As a bass teacher, I have a two-part development track: audiation (i.e. thinking music), and technique (i.e. physical skills). I approach this dual track with four teaching blocks in every lesson:

1. Audiation
Often times, the challenge we’re fighting is not that kids don’t know how to play their instruments; rather, it’s that kids are not audiating music. They cannot hear, differentiate, or match pitch, they have trouble keeping a steady beat, they don’t hear tonal function. The best way to address this is directly, through listening, imitating, moving, and singing activities without instruments.

2. Jams
Part of being a great musician (and especially a great improvisor), is building a large repertoire of tunes, in your mind and body, that you can call upon when you’re creating or learning new things. In Jams, we learn simple tunes and root melodies (like Hot Cross Buns), building rep quickly and jamming with different resting tones and tonalities. Instruments yes, sheet music no.

3. Technique
Now to the more-traditional teaching blocks. Technique is when we work on whatever physical skills they are developing at the time. For instance, body position, bow hold, hand frame, thumb position, shifting, bow strokes, etc. This is time to get in the weeds with the ins and outs of how, physically, to express the musical things living in their audiation.

4. Repertoire
Finally, I move to whatever rep they’re working on, either for me in private lessons, or for their school ensembles.
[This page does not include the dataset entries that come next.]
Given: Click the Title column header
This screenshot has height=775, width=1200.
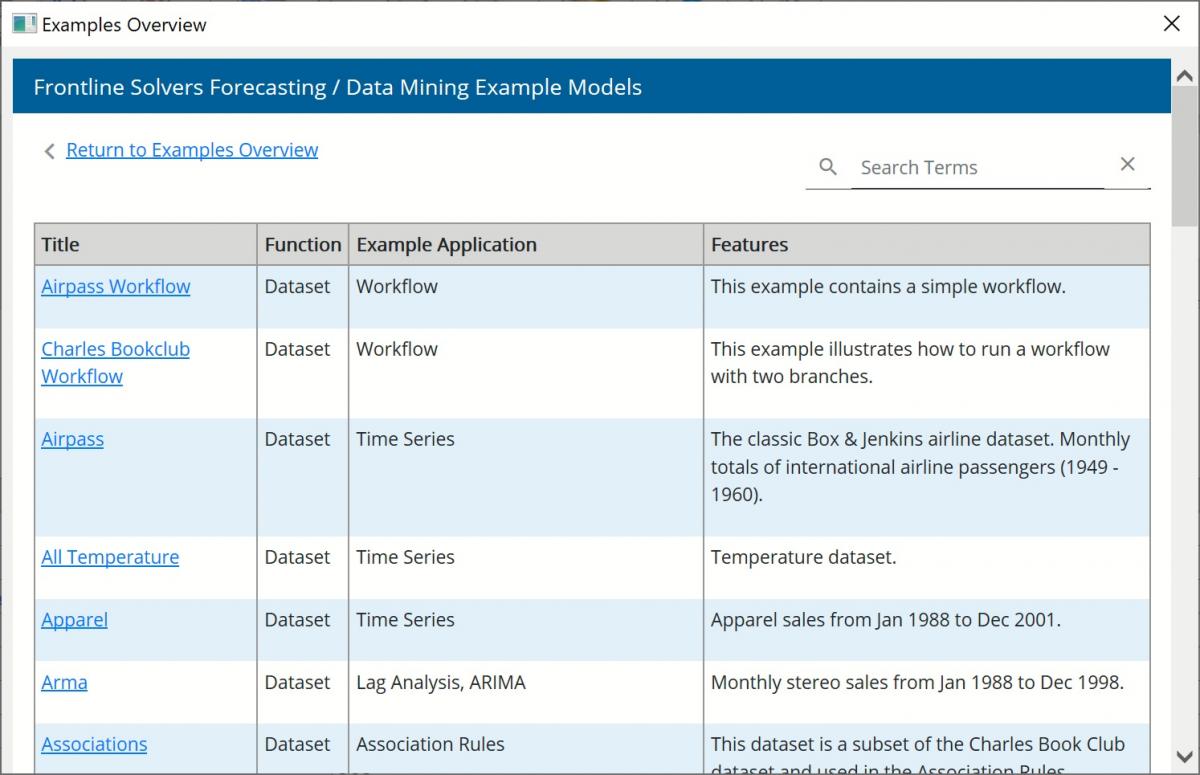Looking at the screenshot, I should click(x=60, y=244).
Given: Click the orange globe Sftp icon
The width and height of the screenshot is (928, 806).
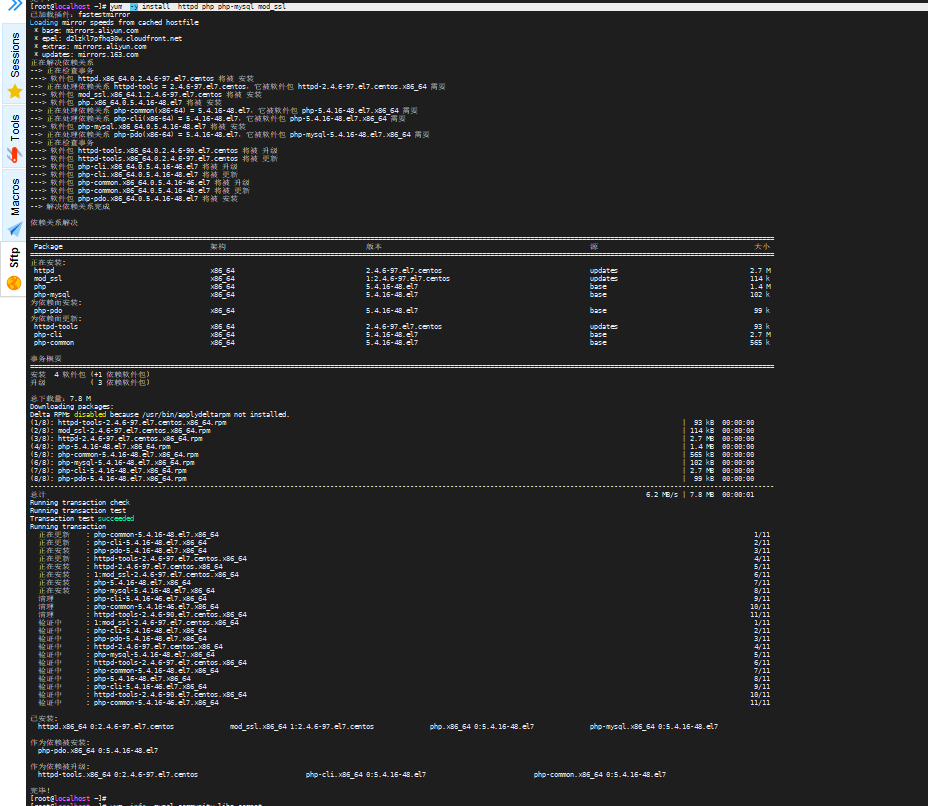Looking at the screenshot, I should pyautogui.click(x=13, y=281).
If it’s rep from me, chances are that it matches where they’re at developmentally. If it’s rep for ensembles, there’s a good chance that it’s doesn’t. So, if we need to, we go out of sequence with their technique to meet the challenges.

I believe that with these four blocks, I’m able to address and develop student students’ musical and technical needs in tandem. More importantly, I believe that through this process, I help students grow into independent musical thinkers, creators, and enjoyers for whom music is an enriching, joyful, vital, force.